If you’re looking to raise money through a crowdfunding campaign, consider following these six steps:

  1. 1. Choose your platform. Different crowdfunding platforms serve different purposes. Certain online platforms require you to reach your predetermined financial goal within a specific timeframe to receive funding. Meanwhile, other platforms allow you to keep any donations you raise without meeting a goal.
  2. 2. Set a reasonable goal. Before launching a crowdfunding campaign, consider the minimum amount of funding you will need to launch your business, pay off debt, etc. Once you establish that number, share your plans for the money on your project page.
  3. 3. Determine the length of the campaign. Creating a short-term campaign can be a good way to generate excitement and urgency among potential donors. However, if your campaign’s time frame is too brief, you might not have time to spread the word about your crowdfunding project to a large group of people. If the campaign lasts too long, your fundraising efforts could experience a drop in momentum.
  4. 4. Create a solid pitch. One of the best ways to foster a successful crowdfunding campaign is by making a short pitch video explaining why people should donate money to your project. Passion, clear communication, and brevity are the keys to creating a pitch video that resonates with donors. Keep your pitch under five minutes. Try to connect with your target audience on an emotional level to express the importance of your fundraiser.
  5. 5. Offer special incentives. If you’re launching a campaign on a rewards-based crowdfunding platform, create special incentives that will appeal to potential donors. For example, an indie filmmaker might offer an exclusive visit to the movie set as an investor incentive. These rewards can foster excitement for your project and encourage potential donors to become a part of your campaign.
  6. 6. Promote heavily. To make crowdfunding work for you, you must spread the word. The best ways to share crowdfunding campaigns with the masses are via social media, email, and text message. Sending out a monthly e-newsletter is also a great way to update your network about your campaign.

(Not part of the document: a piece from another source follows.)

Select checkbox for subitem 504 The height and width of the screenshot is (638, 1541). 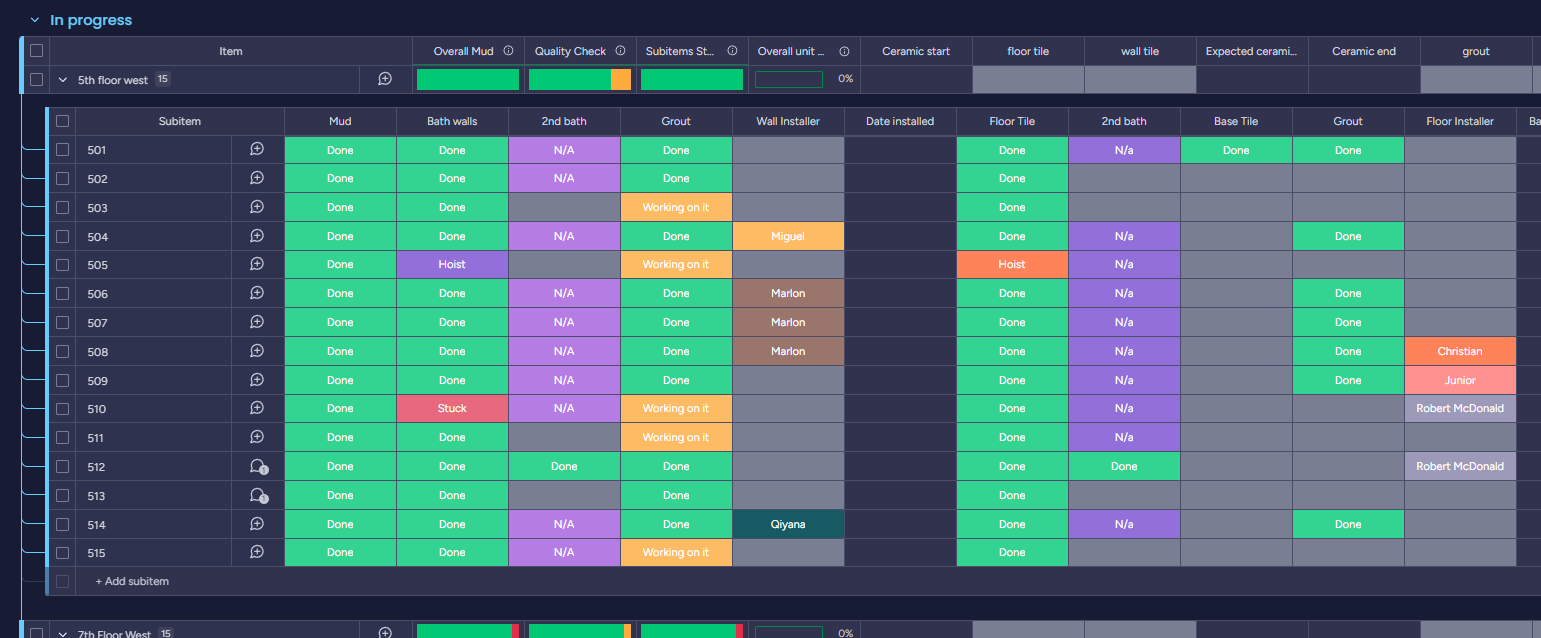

Pros and Cons of Crowdfunding

There are several benefits of crowdfunding. Low financial risk is at the top of the list. Aside from making an enticing pitch video, there is little to no financial burden associated with a crowdfunding campaign. Additionally, a successful campaign has the potential to validate your business idea and convey to the public that it’s a worthwhile investment. A crowdfunding campaign also has the potential to go viral. This could result in an influx of donations as well as increased brand recognition.

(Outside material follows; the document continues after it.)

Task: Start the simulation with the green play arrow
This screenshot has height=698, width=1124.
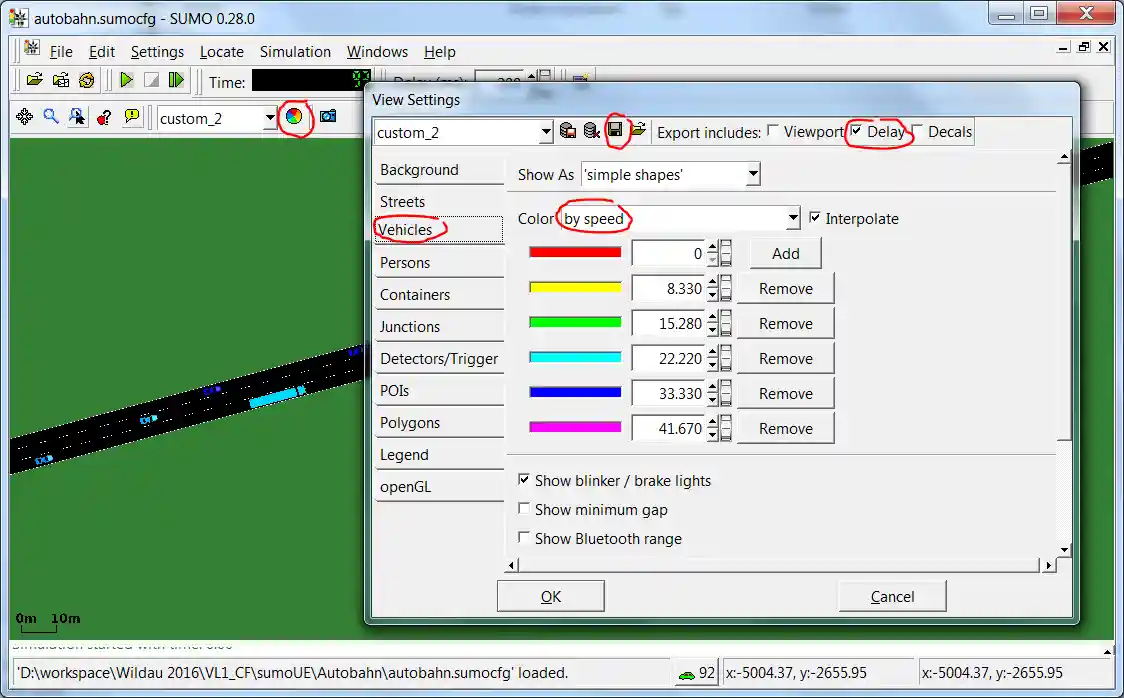Action: tap(127, 78)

There are a few downsides to consider before launching a crowdfunding campaign. There’s a chance that your campaign won’t succeed, which might result in a failed business venture due to unraised capital or the concept being poorly received by the public. Unless a copyright is protecting your idea, there’s also the risk that someone might claim your idea as their own after stumbling across your crowdfunding page. Additionally, it’s important to keep in mind that crowdfunding sites charge credit card and other platform fees in exchange for hosting your project.